Jumat, 05 Juli 2013

SELAGI MUDA, BERHENTILAH MENJADI PENONTON



Suatu kali saya melihat ayah dan saudara saya sedang menonton pertandingan bola. Ketika yang dijagokan malah kalah dan kebobolan gol, ayah dan kakak saya marah-marah dan keki sama si pemain, dan tatkala yang dijagokannya menang , mereka ikut ramai menyoraki dan senang.
Saya cukup geleng-geleng kepala melihatnya , saya fikir, coba kalau mereka yang bermain dilapangan pasti ga semudah itu berkomentar.hehehe
namun, hal diatas merupakan ilustrasi dari kehidupan kita..

Diantara kita, terutama para pemudanya, senang sekali menjadi penonton manusia dan komentator ulung. Ketika kita melihat fulan sukses dan mampu berkarya, kita kan berdecak kagum padanya, menyayikan namanya dalam obrolan-obrolan, berharap padanya dan menjadi lebay dengannya. Ataupun, tatkala kita melihat manusia yang dalam pandangan kita dia melakukan kesalahan, kita dengan mudah mencelanya, membongkar aib-abnya atau bahkan mem-post dan membeberkannya didua dunia yaitu maya dan nyata.

Tak pernahkah kita bertanya , berkata dan berfikir ? sudah sejauh apa waktu ini kita habiskan, sudah sejauh mana kita melakukan perjalanan, sudah sejauh mana kita memikirkan strategi , sudah sejauh mana kita berlatih. Semuanya untuk mencapai GOAL yaitu kebahagiaan didunia akhirat yang Finalnya adalah mendapat Jannah dan melihat Wajah-Nya..

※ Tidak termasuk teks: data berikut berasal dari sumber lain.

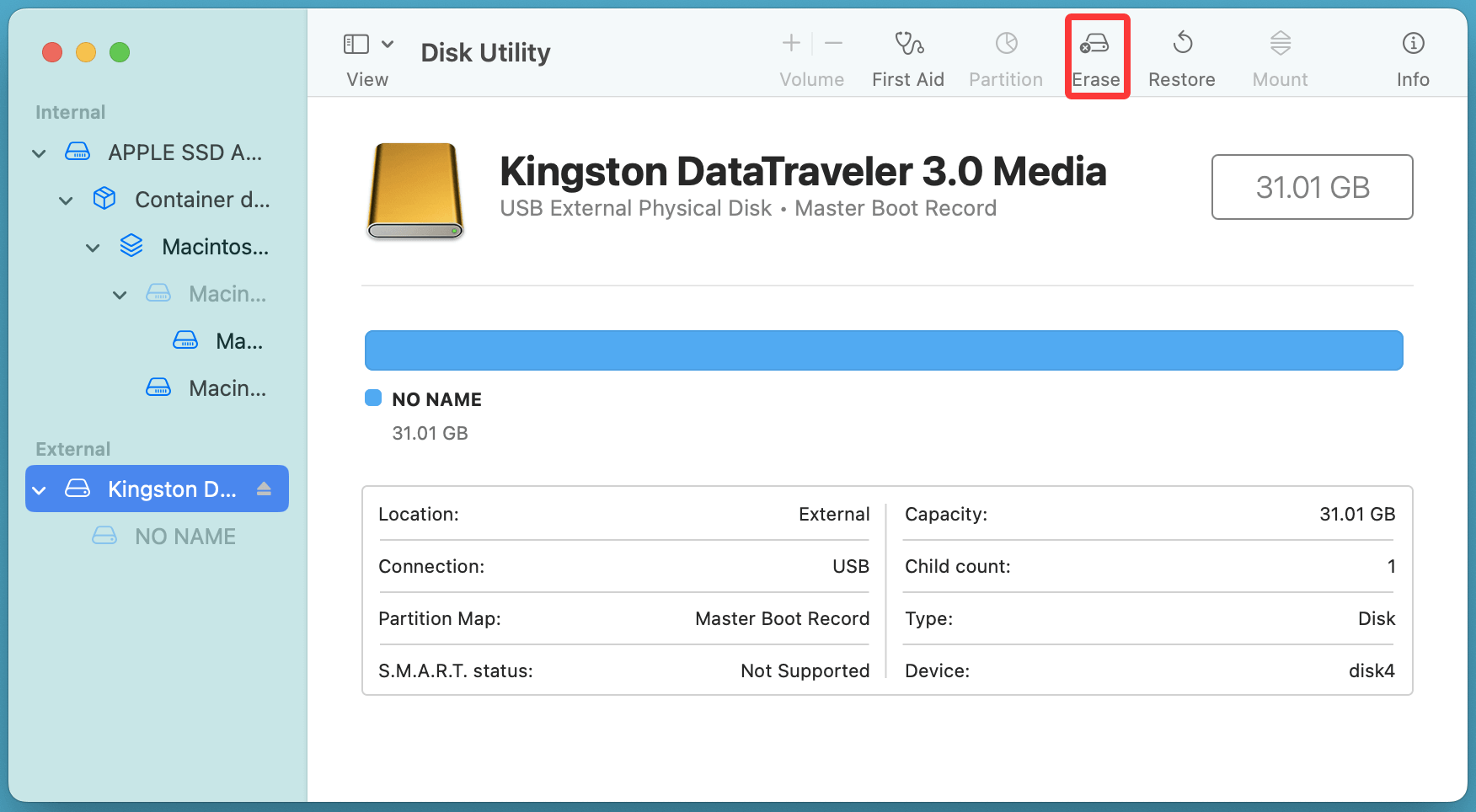Expand the Container disk tree item

pos(66,200)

Hal yang paling membuat hati miris adalah melihat orang yang bertahan dengan keadaannya, merasa bersyukur menerima apa adanya diri tanpa mau berusaha,
Saya rasa tak bisa dikatakan syukur ketika sebenarnya kita mampu berbuat lebih untuk kebaikan diri namun kita tak mau melakukannya , meski kita bisa membuat yang lebih baik.

membaca catatan sejarah tentang bagaimana kaum salafusshalih berjuang dalam hidupnya , tentu tak akan mungkin hal itu dapat kita tiru.

Bagaimana semangat mereka dalam belajar, dalam menulis, dalam berkarya . bahkan diceritakan ada seorang Ulama dari Andalusia yang berjalan kaki ke Baghdad untuk bertemu dengan Imam Ahmad dan berguru dengannya, dan anda tahu ? sang ulama tersebut harus menyamar sebagai pengemis tatkala belajar dengan Imam Ahmad, dikarnakan ketika itu Imam Ahmad sedang dalam masa diasingkan dan tak boleh mengajar karena beliau menolak kedzaliman penguasa yang mengatakan bahwa Al-Qur’an adalah Mahluk.

Lihat kawan, betapa besarnya semangat kaum terdahulu dalam meraih ilmu dan kemuliaan. Waktu-waktunya adalah kebermanfaatan. Berbeda kiranya dengan diri kita, yang merasa berat tatkala harus berkorban untuk meraih ilmu ,meski pengorbanan kita tak ada seujung kuku dari pengorbanan para manusia mulia terdahulu..
Maka pantaslah nama mereka terukir indah dalam sejarah kehidupan manusia, harum namanya sampai akhir zaman dan pula tak habs ibrahnya kita ambil dan kita renungi…

Kawan, hari ini akan menjadi sejarah kita esok hari, dan sejarah yang terukir itu akan menjadi saksi sejauh mana kita berkorban dan berpayah untuk meraih kemuliaan.

Kalau kita isi hari-hari hanya sebagai penonton, lalu kapan kita akan bermain dan memenangkan Goal?
Ah ayolah, kita bisa, kita mampu…hanya butuh lebih banyak berkorban waktu dan pikiran serta keikhlasan kawan.

Duduk dikursi penonton memang enak (sekarang) : kita berdecak kagum pada si A dan pada si B yang telah menuai hasil dan memanangkan goal. Namun, tatkala pertandingan telah selesai maka kita akan kembali kerumah dalam keadaan yang sama seperti ketika kita berangkat ,sementara orang yang kita tonton membawa medali dan sejuta kekaguman, jadi mau jadi yang mana?